Kooperatifin fahri danışmanlığını yapan Yaşar Kars tarafından yapılan çalışma sırasında ortaya çıkan tarihi küp ve hikayesi, bölgede bal üretiminin yaşam içerisindeki önemli yeri belirtiliyor. Konuyla ilgili açıklama yapan Kars,” Taşlıca köyünde bulunan mahallelerde, 40-85 yaş aralığında olan değişik kişilerle birebir yapılan görüşmelerde, 5-6 kuşak öncesinden arıcılığın yapıldığı, alınan bilgiler doğrultusunda görülmekte. Bu duruma göre, bölgede arıcılığın bilinen geçmişinin 250-300 yıllık tarihe sahip olduğu ortaya çıkıyor. Küp ise hikayesiyle bölgede ki aracılığın asırlardır yapıldığını kanıtlıyor” dedi.

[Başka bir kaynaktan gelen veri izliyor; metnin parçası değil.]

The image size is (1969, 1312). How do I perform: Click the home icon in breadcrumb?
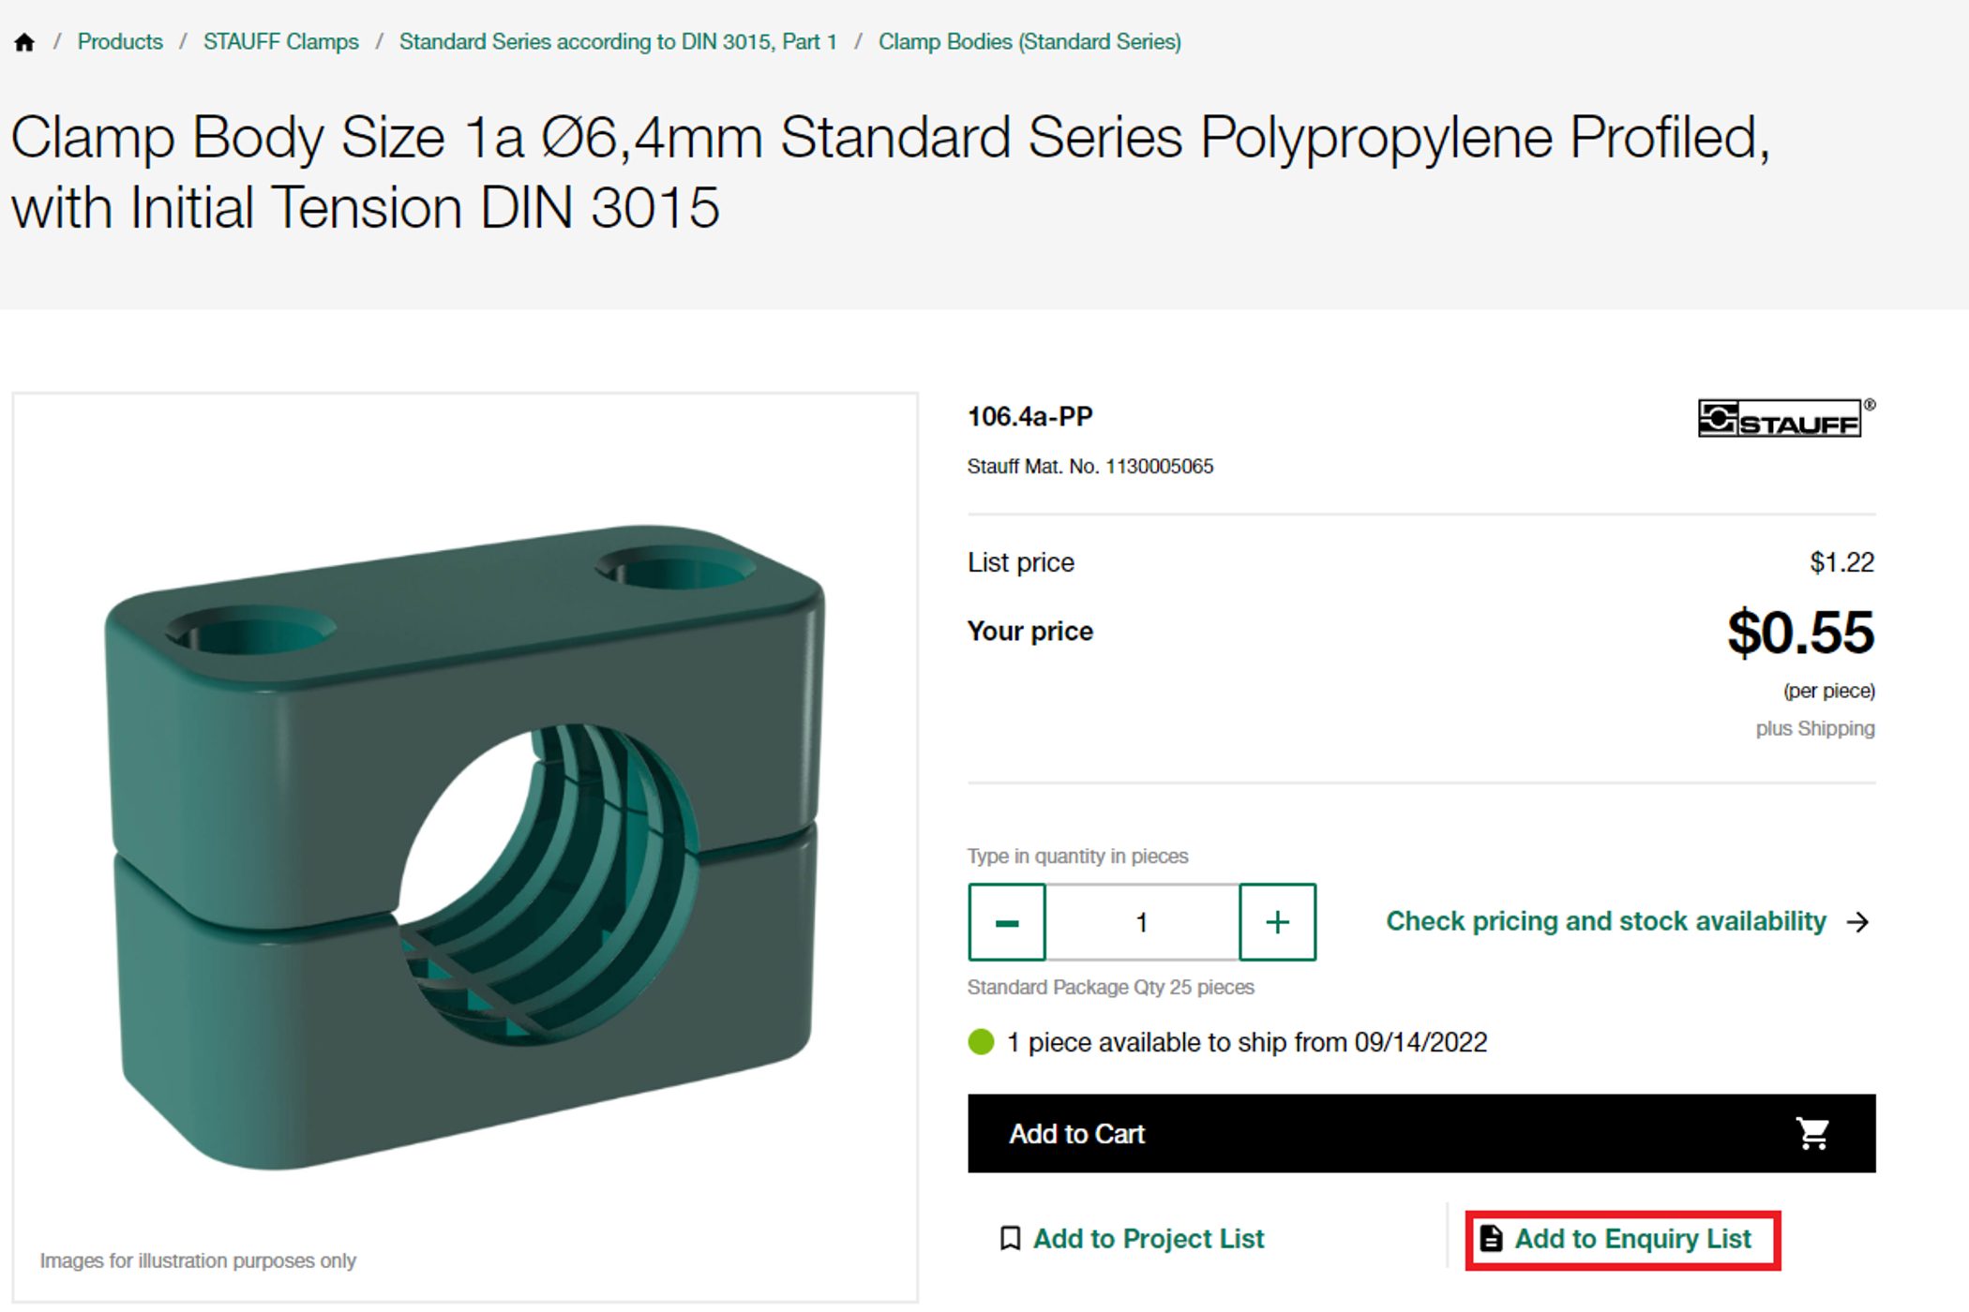(x=24, y=42)
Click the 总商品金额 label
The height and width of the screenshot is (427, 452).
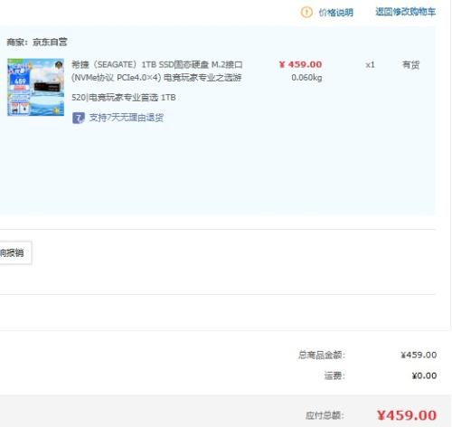coord(322,355)
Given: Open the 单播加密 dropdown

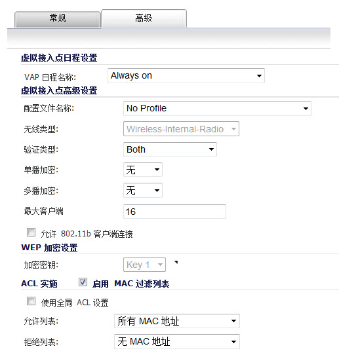Looking at the screenshot, I should point(143,170).
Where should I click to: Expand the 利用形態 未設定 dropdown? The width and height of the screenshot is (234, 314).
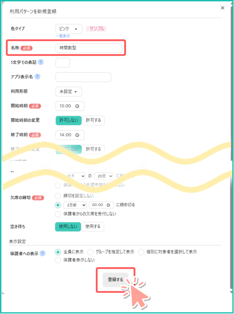pos(68,91)
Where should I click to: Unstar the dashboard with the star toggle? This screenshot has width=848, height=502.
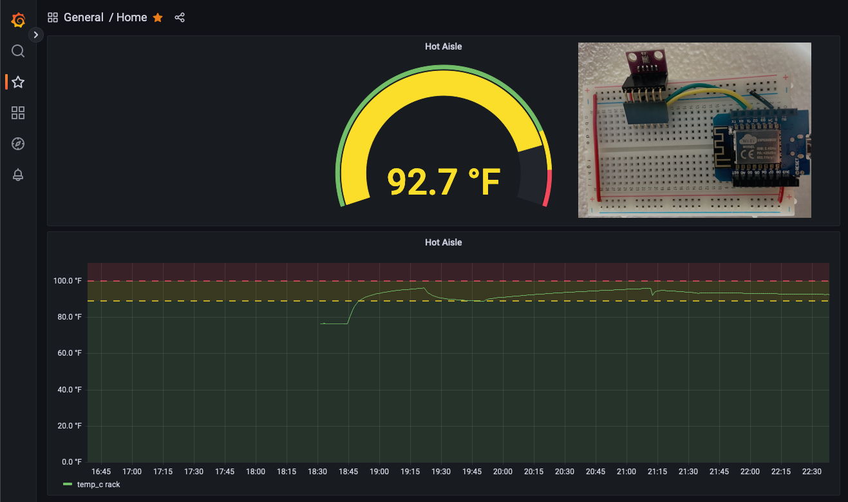pos(158,18)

“Bal küpüne gözümüz gibi bakıyoruz”


Küpün dördüncü kuşak sahibi Nurettin Paçacı ise, söz konusu bal küpünün yapım tarihini bilmediklerini, halen kendi ailesinde bulunan bu küpün, dedesinin babası tarafından Osmanlı-Rus savaşı döneminde kullanıldığını ifade etti. Paçacı, “Köyümüzde arıcılık bizim bildiğimiz kadarıyla 6 kuşak eskiye dayanmaktadır. Tarihini bilmediğimiz arılıklar vadi içerisinde bulunmaktadır. İyi bir vadi araştırılması yapılırsa, buradaki üretimin daha da eski tarihlere gideceğini tahmin ediyorum. Bu anlamda bu bal küpüne de gözümüz gibi bakarak saklıyoruz. Bu bizim aynı zamanda geçmişimiz ve tarihimiz. Dedemin babası tarafından kullanıldığını biliyoruz. Osmanlı-Rus Savaşı döneminde köyümüzden göçmek, hatta kaçmak zorunda kalan aileler olmuş. Bizim ailemiz de bunlardan biridir" diye konuştu.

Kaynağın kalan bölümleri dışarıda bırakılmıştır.